様風
ようふう
名詞
標準
文例 · 用例
朝鮮紙の薄様風な非常に艶な感じのする紙の綴じられた帳を源氏は見て、「風流好きな青年たちにこれを書かせてみよう」 と言った。
— 梅が枝 『源氏物語』 青空文庫
その紙入には模様風に描いた菊の花が金で一面に織り出されていた。
— 夏目漱石 『行人』 青空文庫
仲間に冷やかされながら例の面会室に来てみると、疑いもない愛子がチャント丸髷に結った野暮ったい奥様風で、椅子に腰をかけている。
— 夢野久作 『近眼芸妓と迷宮事件』 青空文庫
ただ、なんとかいう氏族の末流にあたる由緒ある家庭の長男に生れたと信じている私の父が、事実、その頃はまだかなり裕福に暮していた祖父のもとでわがままな若様風に育てられたところから、こうした貧窮の間にもなお、私をその昔のままの気位で育てたのに違いなかったのである。
— 金子ふみ子 『父』 青空文庫
ただ、何とかいう氏族の末流に当る由緒ある家庭の長男に生れたと信じている私の父が、事実、その頃はまだかなり裕福に暮していた祖父のもとで我儘な若様風に育てられたところから、こうした貧窮の間にもなお、私をその昔のままの気位で育てたのに違いなかったのである。
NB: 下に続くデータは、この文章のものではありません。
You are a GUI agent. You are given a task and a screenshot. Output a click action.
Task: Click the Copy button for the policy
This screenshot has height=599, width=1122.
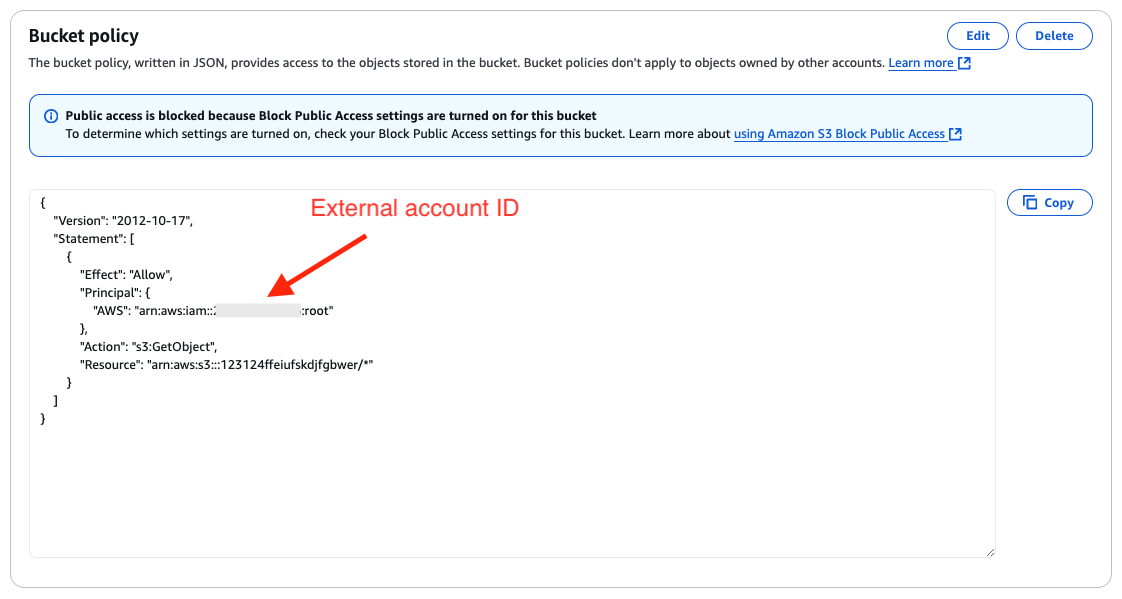click(x=1049, y=202)
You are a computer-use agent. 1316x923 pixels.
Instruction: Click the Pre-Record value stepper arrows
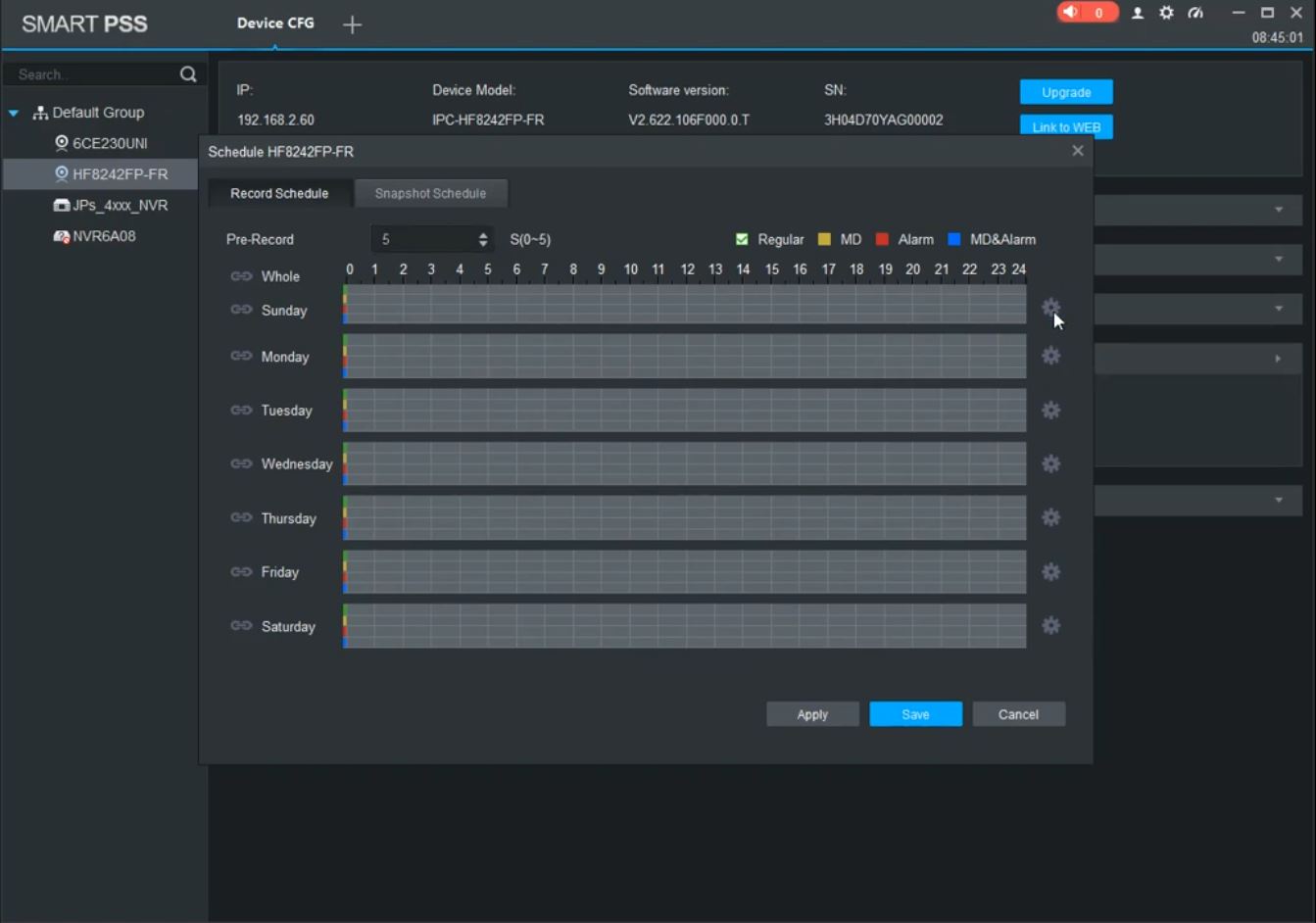482,239
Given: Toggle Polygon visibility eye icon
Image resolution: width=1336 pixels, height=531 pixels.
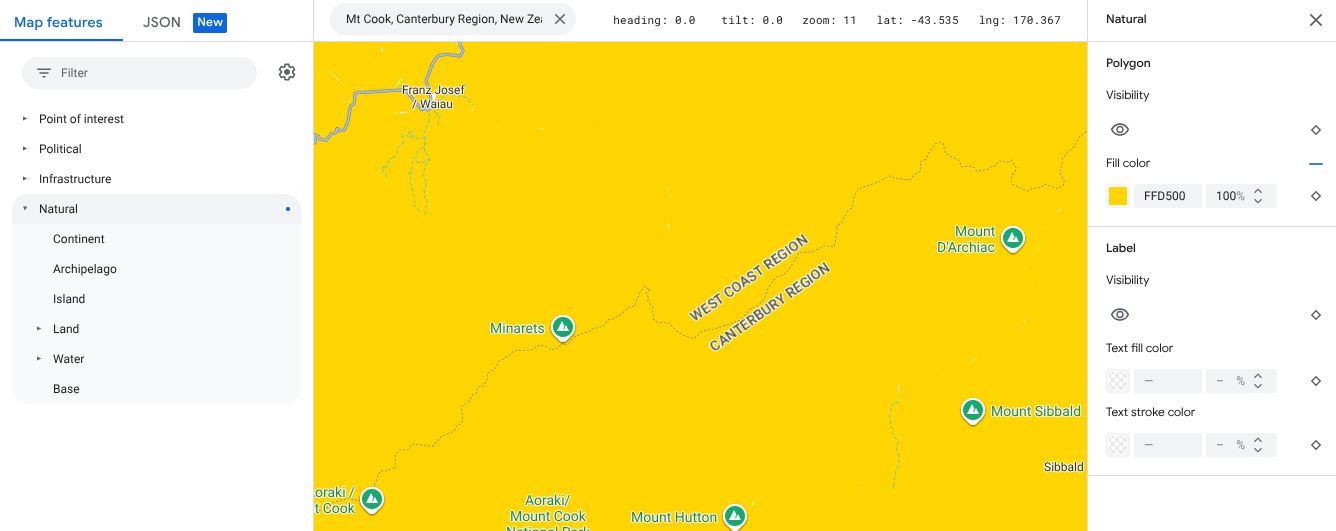Looking at the screenshot, I should point(1120,130).
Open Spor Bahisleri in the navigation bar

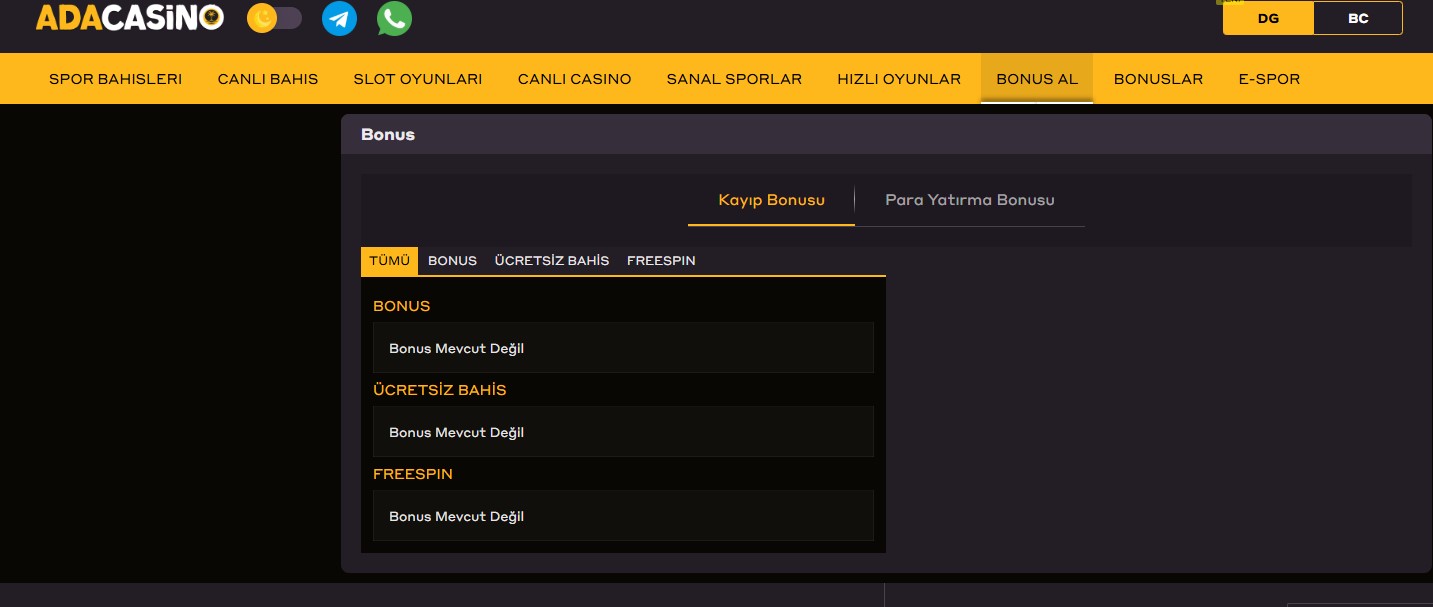point(115,79)
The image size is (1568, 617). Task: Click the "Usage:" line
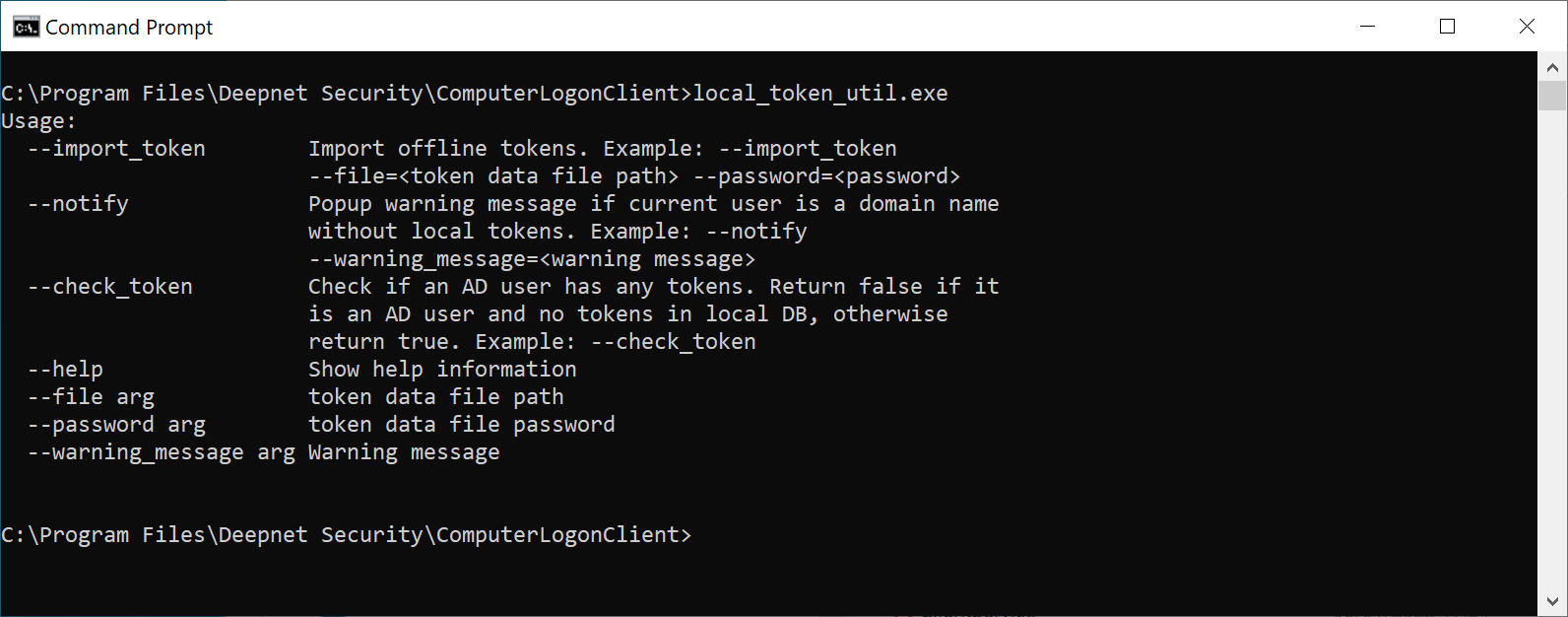(38, 121)
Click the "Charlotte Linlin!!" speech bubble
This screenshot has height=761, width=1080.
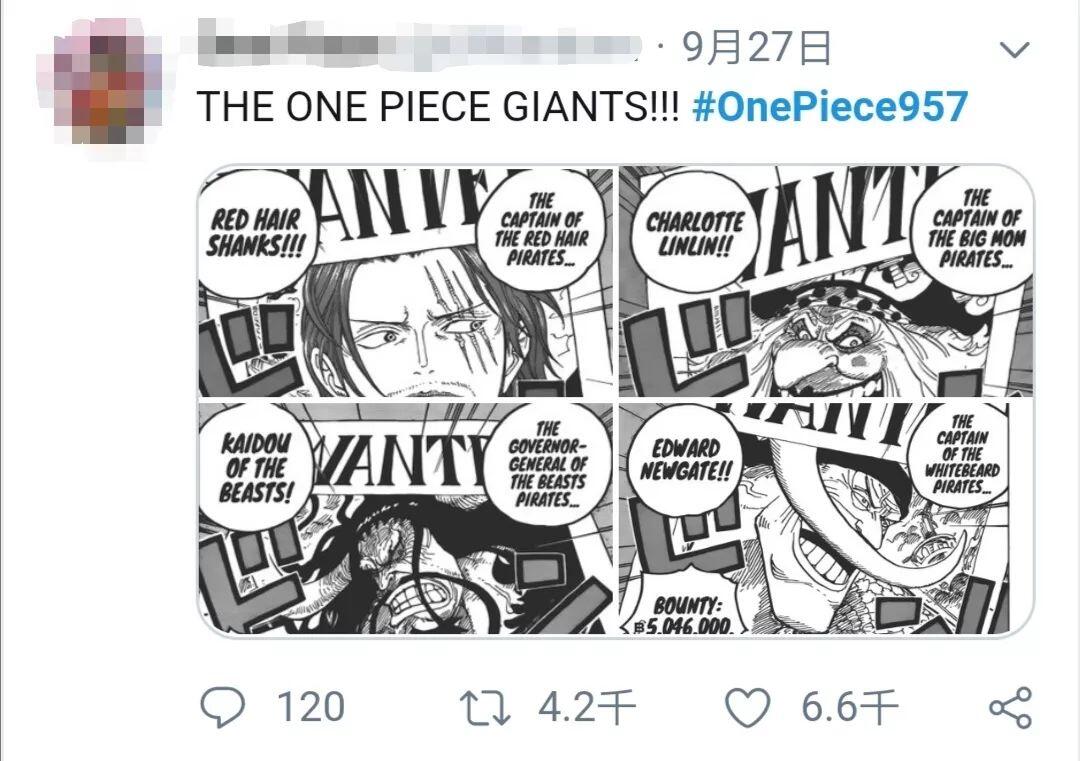click(695, 234)
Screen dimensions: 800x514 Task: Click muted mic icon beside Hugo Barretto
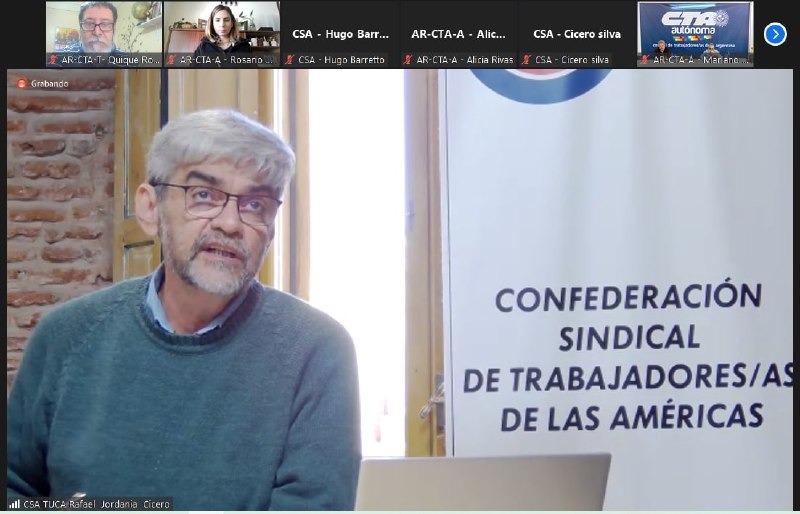click(290, 60)
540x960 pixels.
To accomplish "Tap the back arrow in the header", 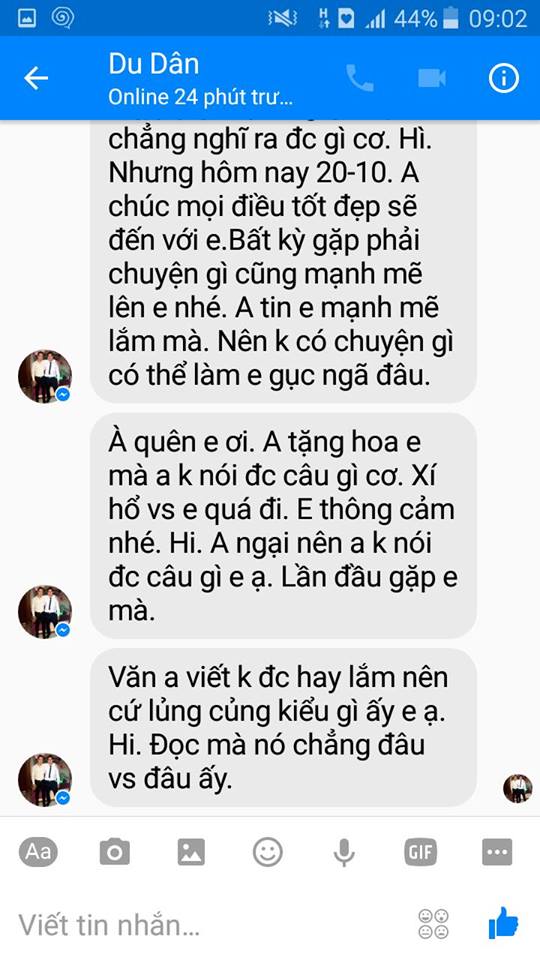I will (x=36, y=78).
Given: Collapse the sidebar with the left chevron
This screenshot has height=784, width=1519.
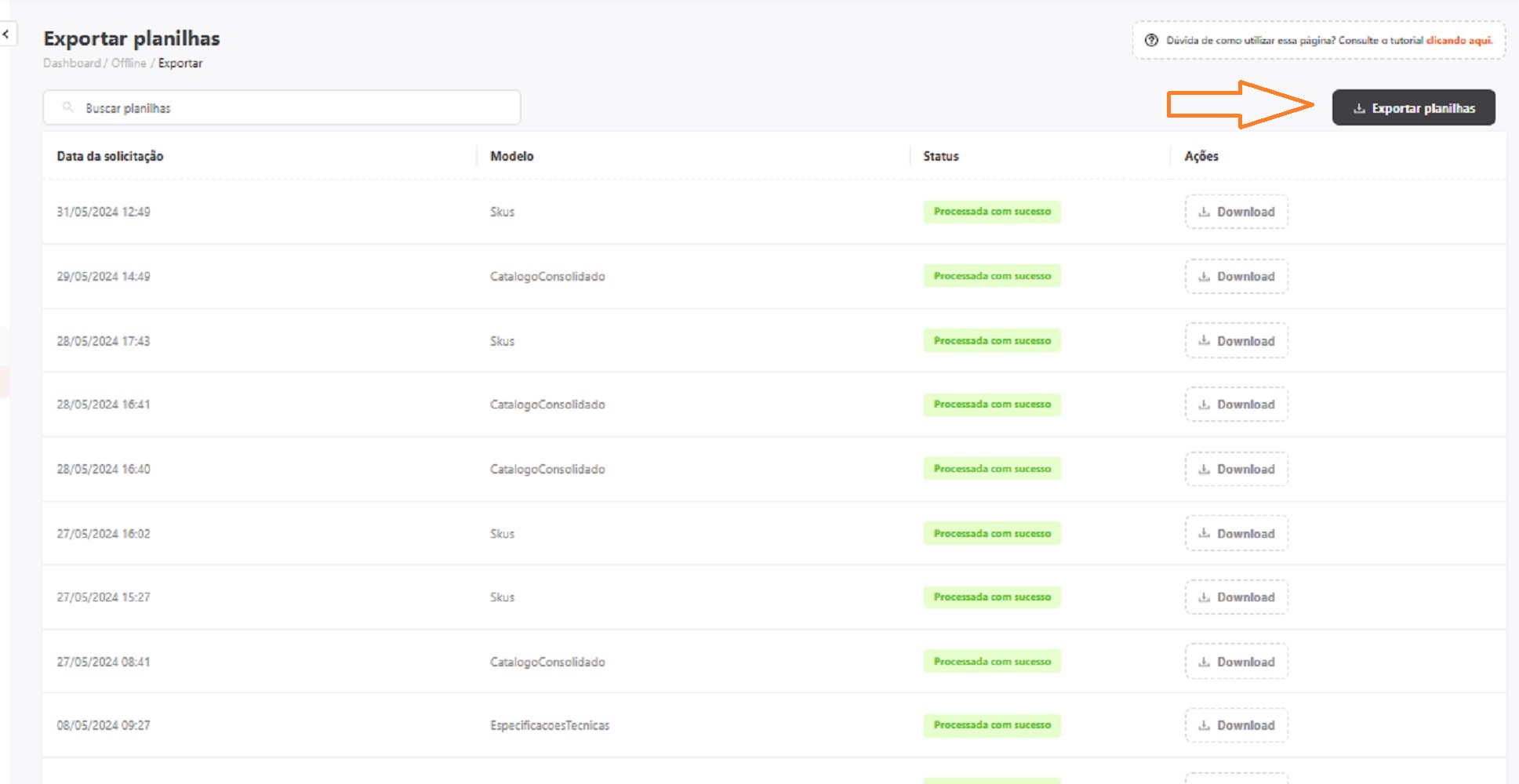Looking at the screenshot, I should click(x=6, y=34).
— ――獄中手記―― 『何が私をこうさせたか』 青空文庫
九里丸はきらびやかな殿様風で万事が華やかだった。
— 小出楢重 『めでたき風景』 青空文庫
此様風な渚も長く見て居る中にはもう珍らしく無くなつて東海道の興津|辺を通る様な心持になつて居た。
— 與謝野寛、與謝野晶子 『巴里より』 青空文庫
そこに立っているのは、姿こそ今は丸髷の奥様風になっているが、もと自分を仕立ててくれたともかくも恩人でありましたから、「まあ、お師匠さん」 頓には二の句がつげませんでした。